Netflix's latest true crime documentary Tiger King pulled the curtain and exposed some of the biggest exotic wild animal collectors in the United States, and many of them are not happy with how they were depicted.

Carole Baskin, owner of Big Cat Rescue, slammed the production calling it "salacious and sensational" in a blog post a week ago. She also had issues with the final version of Tiger King, a documentary she claims was pitched to her as the "big cat version of Blackfish," a documentary that exposed abuse at SeaWorld.

"Carole talked about her personal life, her childhood, abuse from her first and second husband, the disappearance of her ex, Don Lewis. She knew that this was not just about ... it’s not a Blackfish because of the things she spoke about," co-producer Eric Goode told the L.A. Times. "She certainly wasn’t coerced. The other thing I would say about all these people is that there was a lack of intellectual curiosity to really go and understand or even see these animals in the wild. Certainly, Carole really had no interest in seeing an animal in the wild... The lack of education, frankly, was really interesting — how they had built their own little utopias and really were only interested in that world and the rules they had created."

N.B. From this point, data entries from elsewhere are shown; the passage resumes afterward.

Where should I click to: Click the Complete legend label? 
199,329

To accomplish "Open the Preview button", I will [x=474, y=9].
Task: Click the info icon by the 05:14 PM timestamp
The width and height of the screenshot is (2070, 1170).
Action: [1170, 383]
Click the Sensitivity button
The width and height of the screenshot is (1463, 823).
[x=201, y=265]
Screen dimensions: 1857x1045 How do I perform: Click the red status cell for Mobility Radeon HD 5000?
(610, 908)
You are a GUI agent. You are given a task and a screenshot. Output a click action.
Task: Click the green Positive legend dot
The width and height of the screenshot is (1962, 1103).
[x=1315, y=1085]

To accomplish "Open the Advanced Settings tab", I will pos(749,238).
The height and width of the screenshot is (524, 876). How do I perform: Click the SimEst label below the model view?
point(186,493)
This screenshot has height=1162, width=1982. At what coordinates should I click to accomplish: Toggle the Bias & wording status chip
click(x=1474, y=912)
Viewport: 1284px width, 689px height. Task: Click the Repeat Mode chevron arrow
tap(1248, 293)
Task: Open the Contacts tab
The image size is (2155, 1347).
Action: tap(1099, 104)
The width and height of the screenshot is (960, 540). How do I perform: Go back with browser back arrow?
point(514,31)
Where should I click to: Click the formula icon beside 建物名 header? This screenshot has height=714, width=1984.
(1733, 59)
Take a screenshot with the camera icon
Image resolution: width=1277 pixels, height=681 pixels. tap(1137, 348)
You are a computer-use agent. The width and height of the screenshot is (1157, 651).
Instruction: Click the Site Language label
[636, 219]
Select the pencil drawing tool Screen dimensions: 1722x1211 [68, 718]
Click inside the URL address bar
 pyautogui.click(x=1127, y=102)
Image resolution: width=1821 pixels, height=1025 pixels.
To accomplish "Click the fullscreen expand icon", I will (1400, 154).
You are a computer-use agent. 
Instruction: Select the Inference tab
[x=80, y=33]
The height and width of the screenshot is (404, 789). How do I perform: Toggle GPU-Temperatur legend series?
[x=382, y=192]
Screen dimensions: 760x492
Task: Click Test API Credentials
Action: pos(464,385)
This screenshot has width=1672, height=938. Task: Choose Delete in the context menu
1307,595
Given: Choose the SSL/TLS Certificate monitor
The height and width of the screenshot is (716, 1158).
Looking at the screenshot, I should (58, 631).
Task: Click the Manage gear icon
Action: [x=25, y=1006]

Goode's co-producer Rebecca Chaiklin added, "I would just say we were completely forthright with the characters. With any project that goes on for five years, things evolve and change, and we followed it as any good storyteller does. We could have never known when we started this project that it was going to land where it did."

Chaiklin told EW she and Goode remain in contact with the documentary's main subject, Joe Exotic, who is currently in prison serving a 22-year prison sentence for hiring a hitman to murder Baskin, his nemesis. News has reached Exotic, legal name Joseph Maldonado-Passage, of his newfound infamy and it's no surprise that he's ecstatic.

Even rapper Cardi B, who live tweeted while watching the documentary, wants to see Exotic go free.

"Bout to start a gofundme account for Joe. He shall be free," she wrote on Friday.

"Joe has called me quite a few times over the last few days and weeks," Goode told the publication. "One, he is absolutely ecstatic about the series and the idea of being famous. He’s absolutely thrilled. I think he is trying to be an advocate for — no surprise — criminal justice reform. He is in a cage and of course, he’s gonna say that he now recognizes what he did to these animals. With Joe, we have empathy for him, but at the same time, he’s someone who really knows what to say at the right moment. I take it with a big grain of salt when he says he is now apologetic for keeping animals."

Chaiklin added, "You can hardly talk to him without him mentioning the amount of press he’s getting. He says people are asking to see his Prince Albert and girls are sending him sexy bikini pictures even though he’s gay. He’s over the moon. Having kept in pretty close touch with him while he’s been in a horrible county prison, this has raised his spirits. Joe definitely did some horrible things to his animals. He was very abusive to them and he shot five tigers, no question about it. But what has happened to him has also been hard."